Right off the threshold to the Shack, the owner Sweet Teat[1] welcomes her customers with open hooves and a smile true to her name. One immediately feels at home in the small establishment, reminded that expanding business often comes with the cost of losing that special atmosphere. Here, every visit is unique, every choice a pioneering journey into the apparently limitless list of options that fills the horizon of the shop’s back wall.
Service by Sweet Teat makes one feel like the only customer in the house, though the line behind reaches outside. It’s wondrous what a lone, dedicated mare can achieve, for the Shack is indeed a one-pony show. She treats one’s requests, even the more outlandish ones, as personal favors between friends. The only problem at this point is, how to make one’s mind amidst an embarrassment of riches?
The issue is naturally solved by Sweet Teat’s radical decision: she will herself serve as the main ingredient of the sundae worthy of Non Pareil’s ink. Such devotion cannot be rejected. The mare falls into her new role as sundae without missing a beat, her playful giggling relaxing the nerves of the reviewer as he goes onto baste the pony in her own product. She insists on being covered all over, including the most sensitive spots, again remaining true to her name. With her courage, one also feels emboldened in the queer situation, and spares no ice cream while mixing up the sundae of his dreams.

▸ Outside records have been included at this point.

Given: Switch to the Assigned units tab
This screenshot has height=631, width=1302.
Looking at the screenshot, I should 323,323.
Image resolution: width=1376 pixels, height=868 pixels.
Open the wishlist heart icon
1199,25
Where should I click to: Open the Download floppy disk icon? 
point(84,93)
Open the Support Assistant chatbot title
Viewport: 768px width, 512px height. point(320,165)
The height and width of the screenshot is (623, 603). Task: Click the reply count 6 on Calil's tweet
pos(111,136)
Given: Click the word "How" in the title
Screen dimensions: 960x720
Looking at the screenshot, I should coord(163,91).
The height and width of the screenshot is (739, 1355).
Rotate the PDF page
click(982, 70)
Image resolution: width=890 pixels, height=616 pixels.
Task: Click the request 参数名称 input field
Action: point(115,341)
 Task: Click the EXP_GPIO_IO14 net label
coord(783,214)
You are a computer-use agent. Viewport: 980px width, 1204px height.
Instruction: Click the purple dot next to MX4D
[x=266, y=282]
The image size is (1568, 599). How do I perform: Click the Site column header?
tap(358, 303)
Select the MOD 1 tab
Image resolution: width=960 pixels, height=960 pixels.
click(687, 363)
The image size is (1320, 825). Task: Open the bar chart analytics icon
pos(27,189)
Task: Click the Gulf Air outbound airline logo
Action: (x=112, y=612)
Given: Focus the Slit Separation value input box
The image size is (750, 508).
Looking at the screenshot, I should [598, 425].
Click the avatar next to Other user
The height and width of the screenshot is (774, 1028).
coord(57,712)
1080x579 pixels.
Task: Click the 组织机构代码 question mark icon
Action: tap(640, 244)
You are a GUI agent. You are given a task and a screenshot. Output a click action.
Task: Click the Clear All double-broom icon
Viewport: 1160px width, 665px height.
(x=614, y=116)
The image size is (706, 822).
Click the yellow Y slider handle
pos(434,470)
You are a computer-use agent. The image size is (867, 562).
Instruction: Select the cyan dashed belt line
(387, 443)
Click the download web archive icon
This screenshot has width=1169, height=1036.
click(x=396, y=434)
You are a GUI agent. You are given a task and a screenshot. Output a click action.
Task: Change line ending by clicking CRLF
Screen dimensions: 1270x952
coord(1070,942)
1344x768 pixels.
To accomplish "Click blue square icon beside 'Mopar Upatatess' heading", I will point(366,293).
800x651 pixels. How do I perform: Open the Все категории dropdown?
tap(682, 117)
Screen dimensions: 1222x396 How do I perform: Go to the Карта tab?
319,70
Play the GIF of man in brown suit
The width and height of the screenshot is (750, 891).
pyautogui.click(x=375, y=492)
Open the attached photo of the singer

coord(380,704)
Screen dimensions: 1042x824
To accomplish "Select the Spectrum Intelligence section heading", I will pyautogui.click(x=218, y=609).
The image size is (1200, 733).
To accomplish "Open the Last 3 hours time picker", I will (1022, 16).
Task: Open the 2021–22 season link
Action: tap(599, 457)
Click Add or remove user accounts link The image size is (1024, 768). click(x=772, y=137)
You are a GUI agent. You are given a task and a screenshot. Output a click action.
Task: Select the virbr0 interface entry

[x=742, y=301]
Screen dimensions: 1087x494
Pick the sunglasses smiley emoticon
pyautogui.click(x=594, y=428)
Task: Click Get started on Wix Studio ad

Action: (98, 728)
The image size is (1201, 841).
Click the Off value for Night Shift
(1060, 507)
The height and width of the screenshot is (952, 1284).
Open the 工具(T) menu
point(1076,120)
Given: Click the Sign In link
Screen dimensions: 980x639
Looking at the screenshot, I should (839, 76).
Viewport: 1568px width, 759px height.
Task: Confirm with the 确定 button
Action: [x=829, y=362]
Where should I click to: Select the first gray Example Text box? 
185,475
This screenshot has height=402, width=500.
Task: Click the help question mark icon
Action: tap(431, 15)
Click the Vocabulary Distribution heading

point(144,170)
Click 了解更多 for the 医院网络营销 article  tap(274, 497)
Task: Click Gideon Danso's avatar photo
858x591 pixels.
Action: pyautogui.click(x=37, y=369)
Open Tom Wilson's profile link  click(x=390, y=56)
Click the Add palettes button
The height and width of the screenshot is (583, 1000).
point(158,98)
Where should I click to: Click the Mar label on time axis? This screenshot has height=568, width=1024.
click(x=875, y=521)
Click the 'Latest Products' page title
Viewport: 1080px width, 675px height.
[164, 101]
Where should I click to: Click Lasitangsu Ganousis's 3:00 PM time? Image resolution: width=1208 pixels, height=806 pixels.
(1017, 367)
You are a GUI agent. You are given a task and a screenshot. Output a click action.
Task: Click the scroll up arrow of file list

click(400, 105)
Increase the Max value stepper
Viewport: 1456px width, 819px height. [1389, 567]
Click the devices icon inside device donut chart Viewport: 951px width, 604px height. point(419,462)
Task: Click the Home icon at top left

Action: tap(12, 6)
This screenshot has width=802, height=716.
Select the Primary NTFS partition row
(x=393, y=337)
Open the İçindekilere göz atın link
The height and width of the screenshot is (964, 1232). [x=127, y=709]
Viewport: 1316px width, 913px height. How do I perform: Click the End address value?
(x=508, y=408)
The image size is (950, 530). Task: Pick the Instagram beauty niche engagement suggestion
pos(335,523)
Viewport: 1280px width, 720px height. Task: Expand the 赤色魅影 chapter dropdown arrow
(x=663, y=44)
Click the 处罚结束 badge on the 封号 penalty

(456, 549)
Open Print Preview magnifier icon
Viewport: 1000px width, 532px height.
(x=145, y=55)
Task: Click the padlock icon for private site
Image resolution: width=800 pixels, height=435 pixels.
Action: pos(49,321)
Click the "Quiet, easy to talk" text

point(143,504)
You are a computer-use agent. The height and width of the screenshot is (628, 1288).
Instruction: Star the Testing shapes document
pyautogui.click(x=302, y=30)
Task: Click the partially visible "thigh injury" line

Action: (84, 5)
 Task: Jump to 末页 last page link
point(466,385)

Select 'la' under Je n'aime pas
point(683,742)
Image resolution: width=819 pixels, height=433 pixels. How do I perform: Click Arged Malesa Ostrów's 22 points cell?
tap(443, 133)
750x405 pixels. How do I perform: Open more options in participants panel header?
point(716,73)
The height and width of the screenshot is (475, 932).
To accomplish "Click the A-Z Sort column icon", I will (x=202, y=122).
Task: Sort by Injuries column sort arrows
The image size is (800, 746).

Ah, how divine she is to look, to smell, to taste. The outermost layer of fruit reflects her chirpy character on point, followed by the deep truth of twin-chocolate coating. Taste buds risk being shut down in the face of this expression of art. The whole mare vanishes down the hatch like a symphony, fluid and eager to be consumed with her best wares. Around the room, cheers and awed sighs abound.
Afterwards, a pleasant stroll by the sun-soaked boardwalk crowns the just dessert. Sweet Teat’s screams of joy takes one by surprise; she has just met a dear colleague on a shared journey of becoming food! The reunion is heart-melting, literally. For the rest of the day and night, one listens to the conversation bubble and churn on.
And thus we come to the morning after and, alas, dearly departures. The screaming has ceased, the churning not. Sweet Teat is ready for her grand exit, in two parts. First come the indigestible bits, the feathers, the hooves, the hairs, the little teeth that bring the smile back into the room. Oh, how perfect she is, curled up in a wet ball on the bottom of the sink; a pellet worthy of a painting, or at least a photo.
The not-so-indigestible bits, forming the majority, leave in a hurry, a final sundae of chocolate slur. Goes to show that too much sugar isn’t good even for an experienced gut. A few major bones constitute a frame around which the rest swirls like so much ice cream from a tab, a spiral pushed out with grunts and sweat and pleasure. A final flush and on she goes, towards new adventures.
[1] An unfortunate misspelling that never got fixed.